| RECORDS PROVIDED |

^^^^

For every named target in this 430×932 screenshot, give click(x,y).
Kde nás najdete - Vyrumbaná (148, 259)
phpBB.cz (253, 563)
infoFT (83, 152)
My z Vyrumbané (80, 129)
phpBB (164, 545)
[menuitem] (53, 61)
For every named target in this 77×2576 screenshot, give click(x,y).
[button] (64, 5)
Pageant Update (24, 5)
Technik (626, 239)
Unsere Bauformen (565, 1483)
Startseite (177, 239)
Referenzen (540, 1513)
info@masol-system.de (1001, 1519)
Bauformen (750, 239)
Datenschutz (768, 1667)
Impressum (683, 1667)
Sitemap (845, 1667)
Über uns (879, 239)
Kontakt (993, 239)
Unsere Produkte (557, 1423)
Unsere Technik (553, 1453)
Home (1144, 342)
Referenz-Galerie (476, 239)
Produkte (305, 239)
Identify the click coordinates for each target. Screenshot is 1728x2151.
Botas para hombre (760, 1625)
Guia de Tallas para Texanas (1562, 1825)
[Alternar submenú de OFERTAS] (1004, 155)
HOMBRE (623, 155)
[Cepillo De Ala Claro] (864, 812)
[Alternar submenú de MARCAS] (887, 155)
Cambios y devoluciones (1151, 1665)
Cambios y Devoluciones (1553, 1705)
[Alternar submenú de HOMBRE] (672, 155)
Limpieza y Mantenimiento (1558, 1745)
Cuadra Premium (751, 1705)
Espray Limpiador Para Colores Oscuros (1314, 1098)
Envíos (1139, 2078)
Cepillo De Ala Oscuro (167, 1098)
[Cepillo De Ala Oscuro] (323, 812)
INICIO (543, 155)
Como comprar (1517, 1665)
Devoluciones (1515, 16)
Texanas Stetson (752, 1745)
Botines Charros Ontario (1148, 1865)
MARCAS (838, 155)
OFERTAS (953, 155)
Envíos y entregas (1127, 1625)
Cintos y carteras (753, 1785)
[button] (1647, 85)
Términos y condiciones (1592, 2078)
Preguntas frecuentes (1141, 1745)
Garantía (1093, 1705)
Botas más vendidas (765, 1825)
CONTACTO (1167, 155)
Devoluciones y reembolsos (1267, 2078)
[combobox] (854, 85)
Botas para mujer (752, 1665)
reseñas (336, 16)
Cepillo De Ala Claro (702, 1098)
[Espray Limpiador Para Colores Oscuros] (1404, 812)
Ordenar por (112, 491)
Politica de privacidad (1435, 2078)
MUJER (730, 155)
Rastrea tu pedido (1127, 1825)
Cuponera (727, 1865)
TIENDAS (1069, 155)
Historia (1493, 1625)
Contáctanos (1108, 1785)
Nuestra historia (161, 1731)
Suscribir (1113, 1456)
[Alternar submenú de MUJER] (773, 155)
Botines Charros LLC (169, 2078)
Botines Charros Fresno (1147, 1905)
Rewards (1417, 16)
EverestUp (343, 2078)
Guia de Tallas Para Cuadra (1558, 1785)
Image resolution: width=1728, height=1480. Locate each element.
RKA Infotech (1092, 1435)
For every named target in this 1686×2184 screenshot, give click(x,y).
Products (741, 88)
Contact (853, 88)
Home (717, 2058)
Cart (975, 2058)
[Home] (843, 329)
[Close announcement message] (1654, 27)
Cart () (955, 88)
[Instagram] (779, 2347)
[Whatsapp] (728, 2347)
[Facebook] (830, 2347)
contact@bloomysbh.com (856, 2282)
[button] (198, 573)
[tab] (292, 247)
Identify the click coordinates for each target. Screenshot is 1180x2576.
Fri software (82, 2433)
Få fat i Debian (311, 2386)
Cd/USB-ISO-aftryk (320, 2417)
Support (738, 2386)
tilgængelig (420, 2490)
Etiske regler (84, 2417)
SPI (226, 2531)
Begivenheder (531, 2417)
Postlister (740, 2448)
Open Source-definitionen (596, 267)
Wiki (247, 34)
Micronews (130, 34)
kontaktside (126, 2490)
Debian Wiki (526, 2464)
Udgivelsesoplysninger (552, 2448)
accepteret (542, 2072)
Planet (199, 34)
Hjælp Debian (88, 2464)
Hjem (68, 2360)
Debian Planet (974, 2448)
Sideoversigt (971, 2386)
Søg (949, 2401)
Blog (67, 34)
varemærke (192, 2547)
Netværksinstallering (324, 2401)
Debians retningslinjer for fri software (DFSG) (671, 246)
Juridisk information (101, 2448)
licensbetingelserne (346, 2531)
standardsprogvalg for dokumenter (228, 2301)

^^^^

| DIRECTIONS FOR THIS TASK |
Scan the records for the word "Botines" and copy every line where it is found.

| SOLUTION FOR THIS TASK |
Botines Charros Ontario (1148, 1865)
Botines Charros LLC (169, 2078)
Botines Charros Fresno (1147, 1905)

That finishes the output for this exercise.